The association, which represents more than 850 tech businesses, has published a report called “The Bootstrap Recovery” which argues that jump-starting productivity growth is critical to economic success. After 20 years of gains, UK productivity growth stalled at the onset of recession and has failed to recover. Intellect argues that weak productivity growth is jeopardising the economic recovery as it is eroding the UK’s long-term competitiveness.
“We have to turn what risks being a lost decade into a decade of renewal”, said Antony Walker, Intellect’s director of strategy. “There’s little prospect of a demand led recovery and quick fixes won’t be enough. We need a ‘bootstrap’ approach – a self sustaining process of renewal and structural change – if we are going to get the productivity uplift we need across all sectors to make the UK more competitive.”
Intellect argues that economies which have thrived and boosted productivity are those that have fully exploited technology innovation and have become ‘tech-excellent’. Intellect sets out the five pillars of tech-excellence and benchmarks the UK’s performance. The report says that the UK must shake off its complacency and go further to drive its competitiveness. To support this call Intellect is launching a national debate on productivity with politicians, industry leaders and employers groups.

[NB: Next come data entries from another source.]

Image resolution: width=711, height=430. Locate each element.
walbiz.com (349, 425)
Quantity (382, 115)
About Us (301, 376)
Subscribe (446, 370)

“These are tough times”, said Walker, “but we have the knowledge, skills and capabilities in the UK to pull ourselves up by our bootstraps and rebuild our economy. Technology isn’t a panacea, but used smartly it can generate productivity gains that compound over time and make the UK more competitive in export markets and a better place to invest. That will generate jobs and get our economy moving. We’re not calling on government to spend money, but for a greater focus on productivity which will have a pull through effect for technology led innovation”.